What is being asked — Could you retype the listing beneath, keeping each line exactly as it is?

Given entries —
============

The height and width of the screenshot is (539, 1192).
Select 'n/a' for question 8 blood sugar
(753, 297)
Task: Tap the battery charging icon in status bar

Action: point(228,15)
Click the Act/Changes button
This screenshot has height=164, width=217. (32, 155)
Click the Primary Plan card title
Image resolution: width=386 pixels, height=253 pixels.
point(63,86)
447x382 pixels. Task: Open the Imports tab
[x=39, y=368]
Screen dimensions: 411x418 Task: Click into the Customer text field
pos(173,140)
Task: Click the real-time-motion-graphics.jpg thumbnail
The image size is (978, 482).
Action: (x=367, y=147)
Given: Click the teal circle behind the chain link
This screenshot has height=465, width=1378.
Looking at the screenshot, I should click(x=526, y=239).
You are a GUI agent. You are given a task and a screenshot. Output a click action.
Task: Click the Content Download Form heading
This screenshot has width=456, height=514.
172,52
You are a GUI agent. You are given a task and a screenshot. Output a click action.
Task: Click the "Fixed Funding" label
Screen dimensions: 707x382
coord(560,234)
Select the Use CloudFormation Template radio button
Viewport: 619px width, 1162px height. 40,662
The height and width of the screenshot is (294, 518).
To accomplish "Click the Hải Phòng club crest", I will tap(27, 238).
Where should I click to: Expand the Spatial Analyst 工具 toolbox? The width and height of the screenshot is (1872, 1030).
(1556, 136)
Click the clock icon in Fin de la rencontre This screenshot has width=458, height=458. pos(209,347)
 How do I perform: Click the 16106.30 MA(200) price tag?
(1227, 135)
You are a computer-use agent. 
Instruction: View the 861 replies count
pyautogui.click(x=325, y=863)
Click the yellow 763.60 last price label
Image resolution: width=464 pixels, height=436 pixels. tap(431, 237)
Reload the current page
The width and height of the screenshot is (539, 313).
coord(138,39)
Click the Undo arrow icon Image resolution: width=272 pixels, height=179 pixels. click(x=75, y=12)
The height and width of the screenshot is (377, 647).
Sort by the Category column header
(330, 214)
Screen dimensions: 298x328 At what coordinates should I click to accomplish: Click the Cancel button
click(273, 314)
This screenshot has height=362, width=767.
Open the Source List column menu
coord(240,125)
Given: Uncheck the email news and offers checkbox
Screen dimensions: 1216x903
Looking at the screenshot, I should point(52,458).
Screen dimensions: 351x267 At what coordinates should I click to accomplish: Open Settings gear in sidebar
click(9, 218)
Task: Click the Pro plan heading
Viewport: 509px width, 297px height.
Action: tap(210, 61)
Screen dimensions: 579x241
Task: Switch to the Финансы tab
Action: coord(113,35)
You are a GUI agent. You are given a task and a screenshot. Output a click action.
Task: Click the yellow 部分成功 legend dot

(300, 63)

============

Written solution —
The height and width of the screenshot is (539, 1192).
Select 'n/a' for question 8 blood sugar
(753, 297)
Task: Tap the battery charging icon in status bar

Action: point(228,15)
Click the Act/Changes button
This screenshot has height=164, width=217. (32, 155)
Click the Primary Plan card title
Image resolution: width=386 pixels, height=253 pixels.
point(63,86)
447x382 pixels. Task: Open the Imports tab
[x=39, y=368]
Screen dimensions: 411x418 Task: Click into the Customer text field
pos(173,140)
Task: Click the real-time-motion-graphics.jpg thumbnail
The image size is (978, 482).
Action: (x=367, y=147)
Given: Click the teal circle behind the chain link
This screenshot has height=465, width=1378.
Looking at the screenshot, I should click(x=526, y=239).
You are a GUI agent. You are given a task and a screenshot. Output a click action.
Task: Click the Content Download Form heading
This screenshot has width=456, height=514.
172,52
You are a GUI agent. You are given a task and a screenshot. Output a click action.
Task: Click the "Fixed Funding" label
Screen dimensions: 707x382
coord(560,234)
Select the Use CloudFormation Template radio button
Viewport: 619px width, 1162px height. 40,662
The height and width of the screenshot is (294, 518).
To accomplish "Click the Hải Phòng club crest", I will tap(27, 238).
Where should I click to: Expand the Spatial Analyst 工具 toolbox? The width and height of the screenshot is (1872, 1030).
(1556, 136)
Click the clock icon in Fin de la rencontre This screenshot has width=458, height=458. pos(209,347)
 How do I perform: Click the 16106.30 MA(200) price tag?
(1227, 135)
You are a computer-use agent. 
Instruction: View the 861 replies count
pyautogui.click(x=325, y=863)
Click the yellow 763.60 last price label
Image resolution: width=464 pixels, height=436 pixels. tap(431, 237)
Reload the current page
The width and height of the screenshot is (539, 313).
coord(138,39)
Click the Undo arrow icon Image resolution: width=272 pixels, height=179 pixels. click(x=75, y=12)
The height and width of the screenshot is (377, 647).
Sort by the Category column header
(330, 214)
Screen dimensions: 298x328 At what coordinates should I click to accomplish: Click the Cancel button
click(273, 314)
This screenshot has height=362, width=767.
Open the Source List column menu
coord(240,125)
Given: Uncheck the email news and offers checkbox
Screen dimensions: 1216x903
Looking at the screenshot, I should point(52,458).
Screen dimensions: 351x267 At what coordinates should I click to accomplish: Open Settings gear in sidebar
click(9, 218)
Task: Click the Pro plan heading
Viewport: 509px width, 297px height.
Action: tap(210, 61)
Screen dimensions: 579x241
Task: Switch to the Финансы tab
Action: coord(113,35)
You are a GUI agent. You are given a task and a screenshot. Output a click action.
Task: Click the yellow 部分成功 legend dot

(300, 63)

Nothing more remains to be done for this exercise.